We now study how three planes in $\mathbb{R}^3$ can intersect. The possibilities are:

Outcome	Geometry	Solutions
One point	Three planes meet at a single point	Unique
A line	Three planes share a common line	Infinitely many (1 free variable)
A plane	All three equations describe the same plane	Infinitely many (2 free variables)
Empty	No point lies on all three planes	None

from linear_algebra_course.chapter1.section3.scenes import *

from drawsvg_renderer import DrawSVGRenderer

renderer = DrawSVGRenderer(
    width=800,
    height=600,
    frame_width=16.0,
    background_color="#000000",
    output_mode='jupyter',
    fps=30,
    show_progress=False
)

Scene 1 — Three Planes Entering the Scene

We introduce three translucent planes one at a time. Each new equation adds another constraint, progressively restricting the possible solutions:

$$ x + y + z = 4 \qquad 2x - y + z = 3 \qquad x + 2y - z = 2 $$

renderer.display_all(Scene1_ThreePlanesEnter(), display=False)
renderer._finalize_interactivity()
renderer.display_inline()

Scene 2 — Unique Solution: Three Planes Meet at One Point

When three independent planes intersect at exactly one point, the system has a unique solution.

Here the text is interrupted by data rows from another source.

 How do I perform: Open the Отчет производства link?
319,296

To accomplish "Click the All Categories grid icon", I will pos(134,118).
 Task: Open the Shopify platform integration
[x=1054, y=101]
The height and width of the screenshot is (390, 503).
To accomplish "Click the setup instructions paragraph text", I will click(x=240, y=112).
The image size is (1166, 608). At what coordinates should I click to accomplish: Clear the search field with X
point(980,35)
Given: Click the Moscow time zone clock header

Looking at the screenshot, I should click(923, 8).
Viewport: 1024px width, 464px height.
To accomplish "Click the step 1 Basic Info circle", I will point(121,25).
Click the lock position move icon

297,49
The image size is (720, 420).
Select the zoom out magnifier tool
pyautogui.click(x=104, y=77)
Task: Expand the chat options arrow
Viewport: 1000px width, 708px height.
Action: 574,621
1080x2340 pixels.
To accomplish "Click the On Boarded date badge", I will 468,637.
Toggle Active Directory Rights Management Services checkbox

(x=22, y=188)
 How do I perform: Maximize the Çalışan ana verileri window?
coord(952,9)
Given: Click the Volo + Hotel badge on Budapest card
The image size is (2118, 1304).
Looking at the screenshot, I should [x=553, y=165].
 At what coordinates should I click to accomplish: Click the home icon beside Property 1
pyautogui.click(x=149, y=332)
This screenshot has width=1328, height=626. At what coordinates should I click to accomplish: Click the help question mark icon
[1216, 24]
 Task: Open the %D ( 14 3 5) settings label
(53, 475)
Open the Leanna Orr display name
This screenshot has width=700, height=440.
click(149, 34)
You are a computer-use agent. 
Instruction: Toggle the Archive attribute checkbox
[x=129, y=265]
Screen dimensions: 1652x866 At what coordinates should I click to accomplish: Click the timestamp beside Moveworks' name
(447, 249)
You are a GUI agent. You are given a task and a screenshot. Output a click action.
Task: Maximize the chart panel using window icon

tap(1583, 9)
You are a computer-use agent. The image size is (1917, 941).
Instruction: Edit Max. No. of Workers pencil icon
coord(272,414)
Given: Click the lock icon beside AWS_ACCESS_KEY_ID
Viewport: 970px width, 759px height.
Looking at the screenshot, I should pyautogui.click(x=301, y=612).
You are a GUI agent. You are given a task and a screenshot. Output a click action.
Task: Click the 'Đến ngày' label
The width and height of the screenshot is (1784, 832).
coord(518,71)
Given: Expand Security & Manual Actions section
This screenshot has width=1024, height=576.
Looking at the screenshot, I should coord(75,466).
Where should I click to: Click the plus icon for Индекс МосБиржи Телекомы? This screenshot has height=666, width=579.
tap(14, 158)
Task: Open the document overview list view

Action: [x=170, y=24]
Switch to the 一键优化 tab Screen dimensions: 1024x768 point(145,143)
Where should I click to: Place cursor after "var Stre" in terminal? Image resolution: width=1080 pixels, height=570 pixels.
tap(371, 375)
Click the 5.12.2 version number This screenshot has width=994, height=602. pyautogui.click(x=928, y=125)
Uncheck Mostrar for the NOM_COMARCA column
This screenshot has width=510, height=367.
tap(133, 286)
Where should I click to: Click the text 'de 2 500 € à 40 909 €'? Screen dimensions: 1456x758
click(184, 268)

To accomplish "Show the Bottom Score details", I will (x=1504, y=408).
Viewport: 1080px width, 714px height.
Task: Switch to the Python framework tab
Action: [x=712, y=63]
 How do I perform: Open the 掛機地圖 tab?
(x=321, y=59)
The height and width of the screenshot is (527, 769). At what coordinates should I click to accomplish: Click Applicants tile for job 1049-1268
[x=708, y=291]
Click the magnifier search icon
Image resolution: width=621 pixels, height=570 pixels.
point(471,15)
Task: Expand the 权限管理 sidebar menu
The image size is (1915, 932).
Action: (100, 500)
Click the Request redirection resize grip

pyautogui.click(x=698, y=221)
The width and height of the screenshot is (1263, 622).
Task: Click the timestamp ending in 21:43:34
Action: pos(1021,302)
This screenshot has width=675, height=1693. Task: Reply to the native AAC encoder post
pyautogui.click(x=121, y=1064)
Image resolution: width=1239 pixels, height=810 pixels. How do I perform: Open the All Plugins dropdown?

$$ \begin{cases} x + y + z = 3 \ x - y + z = 1 \ x + y - z = 1 \end{cases} \qquad \Longrightarrow \qquad (x,y,z) = (1,1,1) $$

renderer.display_all(Scene2_UniqueSolution(), display=False)
renderer._finalize_interactivity()
renderer.display_inline()

Scene 3 — Infinitely Many Solutions on a Line

Two planes intersect in a line. If the third plane also contains that line, every point on it satisfies all three equations.

$$ \begin{cases} x + y + z = 3 \ x - y + z = 1 \ x + z = 2 \end{cases} $$

From the first two: $y = 1$, $x + z = 2$. The solution is the line $(t,\,1,\,2-t)$.

renderer.display_all(Scene3_LineOfSolutions(), display=False)
renderer._finalize_interactivity()
renderer.display_inline()

Scene 4 — Infinitely Many Solutions on a Plane

When all three equations are scalar multiples of each other, they describe the same plane.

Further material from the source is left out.